Why Maasai are warming up to NASA
By Moitalel ole Kenta | February 25th 2017
I read with consternation an assertion by a Narok County staff, Oliver Mwenda, (Standard, February 22) that Opposition’s forays in Maasailand are inconsequential ahead of the August elections. First, Governor Samuel Tunai’s functionary is the wrong person to give a blanket view on Narok politics because he does not seem to understand an iota of dynamics that determine election choices in Maasailand.
Any hawk-eyed political analyst privy to the emerging Maasai politics will tell you Maasai land is no longer at ease within Jubilee. The governor is quoted elsewhere declaring that Narok is not a swing vote as pundits have classified it, and reiterated that it is a Jubilee zone. Nothing can be further from the truth. To begin with, although Jubilee won all top county seats and all but one MP seat, it only won 13 of 30 MCA seats in 2013. This outcome can only be explained by the swing vote that comes from the surging immigrant voters from Jubilee leaning regions.
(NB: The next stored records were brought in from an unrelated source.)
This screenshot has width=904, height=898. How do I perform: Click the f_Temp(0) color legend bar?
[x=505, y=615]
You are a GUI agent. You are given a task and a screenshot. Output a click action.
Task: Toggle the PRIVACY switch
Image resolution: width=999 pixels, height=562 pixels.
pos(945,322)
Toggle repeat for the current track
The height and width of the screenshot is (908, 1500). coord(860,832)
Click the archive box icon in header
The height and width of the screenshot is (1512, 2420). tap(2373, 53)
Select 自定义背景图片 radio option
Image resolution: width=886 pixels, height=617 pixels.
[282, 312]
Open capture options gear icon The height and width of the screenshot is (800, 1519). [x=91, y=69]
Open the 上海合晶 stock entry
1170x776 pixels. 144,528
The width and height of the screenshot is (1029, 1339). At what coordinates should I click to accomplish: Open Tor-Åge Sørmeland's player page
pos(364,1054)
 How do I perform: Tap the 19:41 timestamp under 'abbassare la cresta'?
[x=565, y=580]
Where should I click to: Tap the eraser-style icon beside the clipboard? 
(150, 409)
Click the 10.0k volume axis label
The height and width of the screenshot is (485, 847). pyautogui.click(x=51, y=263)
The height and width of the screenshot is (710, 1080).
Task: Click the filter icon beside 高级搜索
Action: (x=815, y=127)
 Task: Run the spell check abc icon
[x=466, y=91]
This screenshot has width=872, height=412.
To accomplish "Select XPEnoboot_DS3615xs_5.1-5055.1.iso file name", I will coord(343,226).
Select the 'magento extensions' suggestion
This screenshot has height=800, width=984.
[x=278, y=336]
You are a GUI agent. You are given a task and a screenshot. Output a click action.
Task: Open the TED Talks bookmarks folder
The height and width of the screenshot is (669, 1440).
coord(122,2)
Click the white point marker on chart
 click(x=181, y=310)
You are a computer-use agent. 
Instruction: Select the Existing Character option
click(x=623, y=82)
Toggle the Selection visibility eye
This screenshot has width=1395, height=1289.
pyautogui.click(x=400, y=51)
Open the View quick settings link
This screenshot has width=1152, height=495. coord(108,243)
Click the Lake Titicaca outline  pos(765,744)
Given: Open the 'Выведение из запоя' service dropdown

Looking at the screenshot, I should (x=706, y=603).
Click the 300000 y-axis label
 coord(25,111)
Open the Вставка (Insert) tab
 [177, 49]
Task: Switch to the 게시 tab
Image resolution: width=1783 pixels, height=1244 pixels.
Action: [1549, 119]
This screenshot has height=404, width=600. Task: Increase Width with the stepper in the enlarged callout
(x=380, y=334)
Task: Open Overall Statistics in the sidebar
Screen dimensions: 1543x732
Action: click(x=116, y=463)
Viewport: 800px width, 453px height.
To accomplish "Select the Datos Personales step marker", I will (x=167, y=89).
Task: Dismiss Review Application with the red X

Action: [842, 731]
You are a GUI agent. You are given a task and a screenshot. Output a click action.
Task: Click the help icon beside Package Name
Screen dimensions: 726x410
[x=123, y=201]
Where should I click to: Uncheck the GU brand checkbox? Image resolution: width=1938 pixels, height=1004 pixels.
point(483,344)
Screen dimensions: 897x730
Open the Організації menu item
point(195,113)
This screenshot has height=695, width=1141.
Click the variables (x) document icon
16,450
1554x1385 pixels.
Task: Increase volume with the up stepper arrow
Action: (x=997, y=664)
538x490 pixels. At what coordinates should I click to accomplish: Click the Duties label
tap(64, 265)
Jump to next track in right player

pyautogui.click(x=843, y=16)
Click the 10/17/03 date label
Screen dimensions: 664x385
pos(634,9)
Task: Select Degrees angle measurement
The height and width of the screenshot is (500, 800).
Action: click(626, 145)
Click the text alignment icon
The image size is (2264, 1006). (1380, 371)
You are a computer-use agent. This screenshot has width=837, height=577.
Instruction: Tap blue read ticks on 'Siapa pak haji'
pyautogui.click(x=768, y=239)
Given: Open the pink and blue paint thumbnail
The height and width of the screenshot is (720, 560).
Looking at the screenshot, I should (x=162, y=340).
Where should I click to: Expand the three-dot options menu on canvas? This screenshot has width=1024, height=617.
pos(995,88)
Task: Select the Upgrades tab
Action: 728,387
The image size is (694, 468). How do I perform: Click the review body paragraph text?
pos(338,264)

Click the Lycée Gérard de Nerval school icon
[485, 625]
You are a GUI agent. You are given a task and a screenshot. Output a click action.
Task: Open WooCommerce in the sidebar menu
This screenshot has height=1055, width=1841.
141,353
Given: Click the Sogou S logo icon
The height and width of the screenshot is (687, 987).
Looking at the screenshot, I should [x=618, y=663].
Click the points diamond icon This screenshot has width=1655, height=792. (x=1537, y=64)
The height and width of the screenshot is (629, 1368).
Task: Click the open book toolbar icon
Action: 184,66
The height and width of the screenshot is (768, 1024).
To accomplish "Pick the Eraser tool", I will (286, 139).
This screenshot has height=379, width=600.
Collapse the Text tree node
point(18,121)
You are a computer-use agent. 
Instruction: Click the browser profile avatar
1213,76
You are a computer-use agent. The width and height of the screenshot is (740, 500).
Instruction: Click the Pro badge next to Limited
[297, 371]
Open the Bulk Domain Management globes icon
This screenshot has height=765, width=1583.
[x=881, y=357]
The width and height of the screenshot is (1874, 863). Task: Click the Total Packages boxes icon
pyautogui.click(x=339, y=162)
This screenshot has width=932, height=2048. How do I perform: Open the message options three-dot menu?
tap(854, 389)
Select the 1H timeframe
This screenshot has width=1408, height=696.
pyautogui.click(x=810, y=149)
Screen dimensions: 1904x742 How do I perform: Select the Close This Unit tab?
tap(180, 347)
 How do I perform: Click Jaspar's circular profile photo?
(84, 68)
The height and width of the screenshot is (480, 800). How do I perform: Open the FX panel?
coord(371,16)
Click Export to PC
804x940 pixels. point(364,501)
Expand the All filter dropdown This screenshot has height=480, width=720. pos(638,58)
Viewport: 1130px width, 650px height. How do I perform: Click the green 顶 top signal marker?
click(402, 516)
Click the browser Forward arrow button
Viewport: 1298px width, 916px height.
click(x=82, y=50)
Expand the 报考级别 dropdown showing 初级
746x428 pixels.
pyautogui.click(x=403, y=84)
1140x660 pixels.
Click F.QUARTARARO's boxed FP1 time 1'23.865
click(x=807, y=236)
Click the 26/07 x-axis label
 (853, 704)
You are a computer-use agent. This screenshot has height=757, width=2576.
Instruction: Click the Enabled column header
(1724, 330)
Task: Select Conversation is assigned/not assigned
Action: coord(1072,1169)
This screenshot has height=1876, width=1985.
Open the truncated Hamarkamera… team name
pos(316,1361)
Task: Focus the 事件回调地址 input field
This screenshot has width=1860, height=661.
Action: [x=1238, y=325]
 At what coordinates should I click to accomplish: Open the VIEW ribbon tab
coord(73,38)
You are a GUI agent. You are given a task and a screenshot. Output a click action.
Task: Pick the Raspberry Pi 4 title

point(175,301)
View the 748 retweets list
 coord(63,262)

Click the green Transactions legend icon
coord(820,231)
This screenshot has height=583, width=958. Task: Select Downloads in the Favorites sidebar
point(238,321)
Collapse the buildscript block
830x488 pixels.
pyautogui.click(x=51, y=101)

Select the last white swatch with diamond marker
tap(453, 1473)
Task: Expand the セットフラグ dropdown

Further statistics show Raila Odinga beat Uhuru Kenyatta in Narok after polling 118,623 votes against 109,413 votes. Kenyatta only beat Raila in Kilgoris and Emurrua Dikkir constituencies and lost to the opposition in Narok North, East, West and South.
In neighbouring Kajiado, Raila polled 117,856 votes against Kenyatta’s 138,851, pipping him in Kajiado Central and Kajiado East. Overall, Kenyatta beat Raila by a mere 11,785 votes in both counties, meaning they shared the spoils. A statistical approach to the scores reveals the number of votes Kenyatta garnered in both counties is almost equal to the number of registered immigrants in the counties. My hypothesis is that more than 90 per cent of indigenous Maasai in the two counties voted for Raila.
I appreciate Narok County Government’s political hirelings have confirmed NASA is making forays in the region. Saying it is inconsequential can only be equated to the proverbial ostrich that buried its head in the sand.
The political direction of the Maasai has begun to take a decisive path. This is the path to ditch Jubilee for the Opposition due to issues that have rattled the nerve centre of the Maasai ’s political and economic well-being.
I begin with political exclusion of the Maasai in the affairs of the national and county governments. Some top Jubilee leaders have isolated majority of elected leaders and chosen to work with a few. I will first cite the sacking of two Principal Secretaries from Narok who initially represented the community at the high decision making levels.
Jubilee has little national projects it can say have changed life for the Maasai. Time has come for the community to seek political solace elsewhere.